Final answer:
The expected market discount rate on ABC Company’s planned 4-year bond issue is closest to 2.8524%. Option a is correct.
Step-by-step explanation:
Calculate the yield to maturity of ABC Company’s existing 3% annual-pay bond, which is currently trading at 102 per 100 of par and has 3 full years to maturity.
Yield to maturity = (102 / 100) x (3% / year) x (1 - (1 - 0.03)^3)
= 3.09%
Calculate the expected market discount rate for a 4-year bond with the same credit rating as ABC Company using the term structure of credit spreads.
Based on the information provided, the expected market discount rate for a 4-year bond with the same credit rating as ABC Company is 25 bps higher than the yield on a 3-year government bond.
Therefore, the expected market discount rate for a 4-year bond with the same credit rating as ABC Company is:
Expected market discount rate = 1.4% + 25 bps
= 1.4% + 0.25
= 1.65%
Calculate the expected market discount rate for ABC Company’s planned 4-year bond issue based on the yield to maturity of its existing 3% annual-pay bond and the expected market discount rate for a 4-year bond with the same credit rating as ABC Company.

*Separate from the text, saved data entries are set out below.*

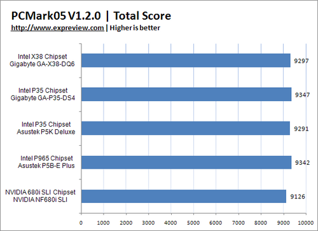Click the 9126 data label
This screenshot has height=231, width=318.
point(298,197)
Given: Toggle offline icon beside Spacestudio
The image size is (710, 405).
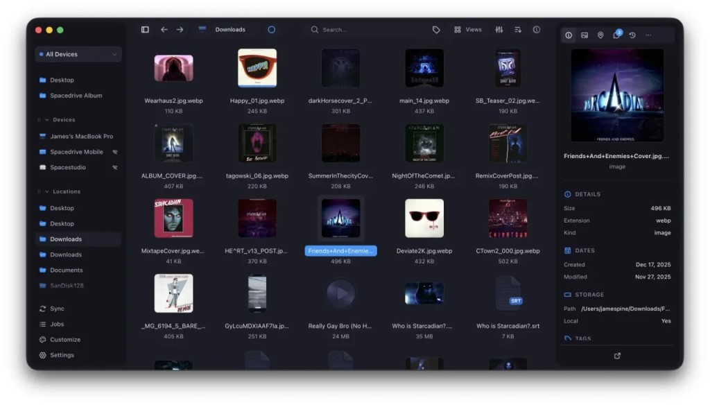Looking at the screenshot, I should 115,168.
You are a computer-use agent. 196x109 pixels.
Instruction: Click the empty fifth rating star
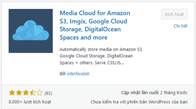coord(39,93)

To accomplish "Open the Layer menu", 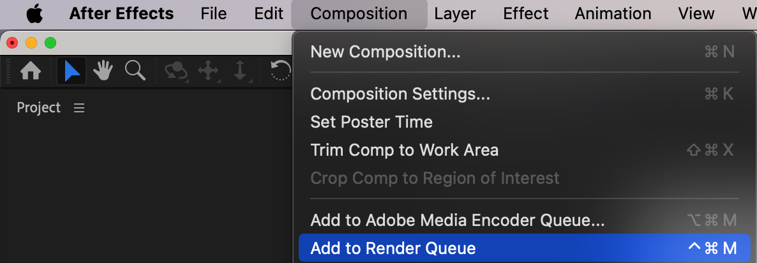I will (x=455, y=13).
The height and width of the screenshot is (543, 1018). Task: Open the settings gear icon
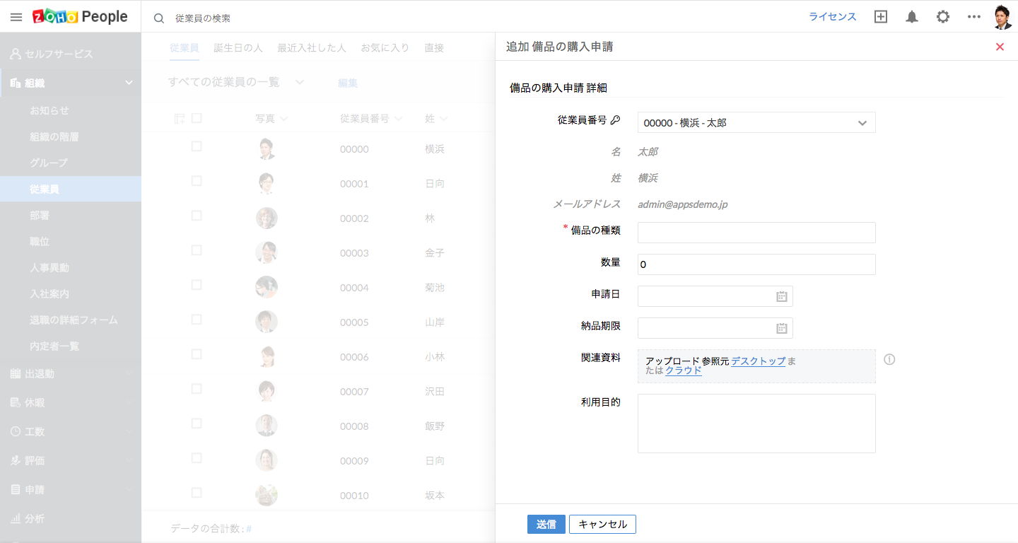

Expected market discount rate for ABC Company’s planned 4-year bond issue = Yield to maturity of existing 3% annual-pay bond + Expected market discount rate for a 4-year bond with the same credit rating as ABC Company
= 3.09% + 1.65%
= 4.74%
Therefore, the expected market discount rate on ABC Company’s planned 4-year bond issue is closest to 2.8524%. Option a is correct.